Alors que la récolte de miel en 2021 a été la pire de ces dernières décennies, la filière conteste les dispositions prévues pour protéger les pollinisateurs des pesticides.
Au lendemain de la publication des chiffres de la récolte de miel pour l’année 2021, qui a été la pire de ces dernières décennies, la filière apicole veut faire entendre sa voix. Dans un communiqué commun publié mercredi 20 octobre, l’Union nationale de l’apiculture française (UNAF), le Syndicat national d’apiculture (SNA) et l’association Terre d’abeilles protestent contre le projet d’« arrêté abeilles » en préparation. Ce texte réglementaire doit encadrer les conditions d’épandage de pesticides, afin de protéger les abeilles domestiques, les abeilles sauvages et les bourdons.
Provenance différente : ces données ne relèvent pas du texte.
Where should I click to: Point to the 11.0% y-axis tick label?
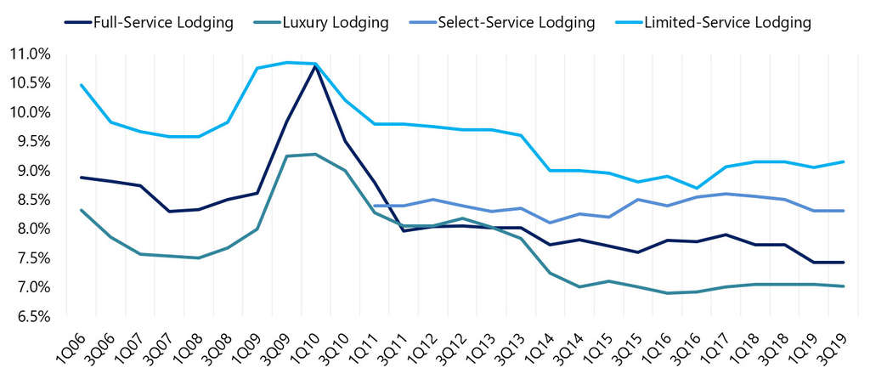[29, 54]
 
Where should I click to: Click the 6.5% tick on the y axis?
[31, 317]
Il est jugé peu protecteur par la filière, qui a enregistré cette année une récolte de 7 000 à 9 000 tonnes, principalement en raison des conditions météorologiques. « C’est moins de la moitié de la récolte de 2020, et moins du tiers des récoltes que nous faisions dans les années 1990, avant l’arrivée des[insecticides] néonicotinoïdes », dit Frank Alétru, président du SNA.
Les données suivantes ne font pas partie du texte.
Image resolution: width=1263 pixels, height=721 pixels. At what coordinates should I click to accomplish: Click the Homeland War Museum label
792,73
Horaires d’épandage encadrés
Le projet de texte a été mis en consultation publique cet été et a recueilli un nombre considérable de commentaires – l’arbitrage est en cours à Matignon, et devrait aboutir à une publication imminente. Le nouvel arrêté remplacera le précédent, qui datait de 2003.
La filière apicole n’espère plus grand-chose.« Nous n’avons, à aucun moment, été consultés, tempête Christian Pons, le président de l’UNAF. Ni par les ministères chargés de la question, ni par aucun de leurs services techniques. Nos revendications ne sont pas entendues et ne l’ont jamais été. Il semble que ce soit la FNSEA [Fédération nationale des syndicats d’exploitants agricoles] qui décide en réalité de tout. » De son côté, le ministère de la transition écologique assure que toutes les parties ont été consultées.
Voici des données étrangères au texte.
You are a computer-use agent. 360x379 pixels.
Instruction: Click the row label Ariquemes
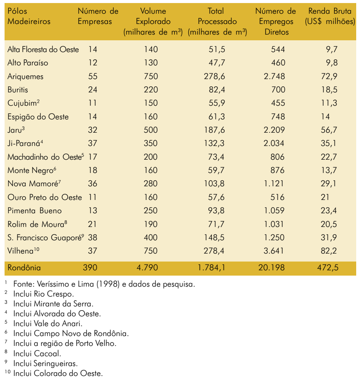point(25,77)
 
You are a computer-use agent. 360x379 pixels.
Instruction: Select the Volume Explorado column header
point(153,22)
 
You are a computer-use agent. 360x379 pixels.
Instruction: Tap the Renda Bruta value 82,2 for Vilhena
point(329,251)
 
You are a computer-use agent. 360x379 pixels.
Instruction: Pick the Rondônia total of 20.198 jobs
point(271,268)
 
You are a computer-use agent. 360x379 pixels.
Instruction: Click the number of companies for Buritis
point(93,90)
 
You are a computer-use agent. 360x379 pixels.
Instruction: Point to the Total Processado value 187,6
point(214,130)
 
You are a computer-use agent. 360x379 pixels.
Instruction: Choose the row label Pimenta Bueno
point(35,211)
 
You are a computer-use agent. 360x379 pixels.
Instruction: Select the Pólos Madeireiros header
point(29,16)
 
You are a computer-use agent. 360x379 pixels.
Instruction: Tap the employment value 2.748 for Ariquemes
point(274,76)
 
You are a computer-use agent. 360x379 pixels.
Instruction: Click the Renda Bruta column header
point(330,16)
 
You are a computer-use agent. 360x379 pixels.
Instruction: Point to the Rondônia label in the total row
point(24,268)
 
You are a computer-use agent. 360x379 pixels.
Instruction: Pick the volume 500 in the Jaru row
point(151,130)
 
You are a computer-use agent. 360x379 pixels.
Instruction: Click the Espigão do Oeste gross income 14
point(325,117)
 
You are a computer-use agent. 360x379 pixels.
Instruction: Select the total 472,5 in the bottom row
point(328,268)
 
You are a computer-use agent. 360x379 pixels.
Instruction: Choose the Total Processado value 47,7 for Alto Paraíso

L’encadrement des heures autorisées pour les épandages est un élément-clé du texte. Il est censé n’autoriser les traitements pesticides que lorsque les abeilles et les pollinisateurs ont une faible probabilité de se trouver sur les zones traitées. « Si le produit est autorisé (…) pour un usage en floraison, le traitement doit, sauf cas particulier, être réalisé dans les deux heures qui précèdent le coucher du soleil et dans les trois heures qui suivent le coucher du soleil »,précise le projet d’arrêté.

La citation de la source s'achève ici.